The best parts of this one come as the explorers get their first glimpses of a southern North America that, if familiar to us, is bewilderingly new to them. There may be a sameness to our experience of their discoveries – it does get difficult to distinguish one new tribe or one new river from another – but the group’s gradual diminishment changes their experience in ways that sustain the narrative. They lose their arrogance, and the nature of their encounter takes on an ever-changing tone.
Early on, the narrator notes of the would-be conquerors, “They gave speeches not to voice the truth but to create it.” They name everything they see as if they are in a world without history.

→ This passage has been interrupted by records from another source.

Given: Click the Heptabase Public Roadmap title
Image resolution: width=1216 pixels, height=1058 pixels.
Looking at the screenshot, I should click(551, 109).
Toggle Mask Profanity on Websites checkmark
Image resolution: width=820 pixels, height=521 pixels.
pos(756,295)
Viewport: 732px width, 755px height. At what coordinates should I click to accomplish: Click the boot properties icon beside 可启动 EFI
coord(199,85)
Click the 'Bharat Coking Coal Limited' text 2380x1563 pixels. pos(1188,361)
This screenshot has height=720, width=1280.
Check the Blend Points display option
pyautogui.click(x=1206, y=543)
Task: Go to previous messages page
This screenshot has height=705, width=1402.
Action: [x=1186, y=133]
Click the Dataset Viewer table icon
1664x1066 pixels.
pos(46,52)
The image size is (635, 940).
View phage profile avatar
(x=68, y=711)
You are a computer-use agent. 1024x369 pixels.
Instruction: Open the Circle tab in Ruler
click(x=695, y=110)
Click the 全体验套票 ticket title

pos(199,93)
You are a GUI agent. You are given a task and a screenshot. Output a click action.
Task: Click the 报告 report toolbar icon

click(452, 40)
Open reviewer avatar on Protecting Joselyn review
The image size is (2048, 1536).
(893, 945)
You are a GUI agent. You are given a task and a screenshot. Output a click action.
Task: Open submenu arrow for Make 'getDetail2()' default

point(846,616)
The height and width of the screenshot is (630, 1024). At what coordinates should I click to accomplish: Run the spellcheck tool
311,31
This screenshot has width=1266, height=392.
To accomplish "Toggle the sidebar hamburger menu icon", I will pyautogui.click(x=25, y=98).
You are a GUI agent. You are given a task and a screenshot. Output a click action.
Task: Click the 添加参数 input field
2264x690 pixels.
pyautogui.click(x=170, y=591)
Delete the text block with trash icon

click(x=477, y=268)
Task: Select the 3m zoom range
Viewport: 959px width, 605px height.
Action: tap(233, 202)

Later, once their hardships compel them to acknowledge the history and power of the land around them, they become more descriptive. The narrator even subtly mocks them for switching to a shorthand of “first river” or “second river” where once they thought of themselves as drawing a new map.
Lalami adds to that drama the sense that the very business of telling the group’s story follows a similar pattern. The arrogant tell their story and think of it as history in full. And, at least as I have learned the history, the Spanish story feels like the full and familiar one.
The central joy of this book is the realization that, without “the Moor’s account,” we have only a partial history of that awful and awesome time. It takes a black man, enslaved to the Spanish, to help us see those Native Americans in a new light. If the picaresque of this occasionally drags (but only occasionally) that implicit narrative correction to our history makes it all come together as a compelling and entertaining story.
"superb reader, excellent story"
this was a well researched, intimate, and human account of a historic moment. i loved every bit of it.
"Interesting but not riveting!"
It took me a while to get used to the narrators style and the accent change for the other characters. However I imagine it would have been a difficult book to narrate. I don't doubt that historically it was accurate, but I was not transfixed on the storyline.
"good story, monotonous narration
The story was well written, but the narrator, although he did a good job at distinguishing the voices of different characters, was otherwise monotonous and mechanical sounding when reading narration or any of the first person dialog, making the central character sound a little deadpan and emotionless.
Unfortunately a little soap operaish for my tastes. One dimensional characters and predictable. Too bad.
A less monotone narrator, I couldn't get into the story so gave up.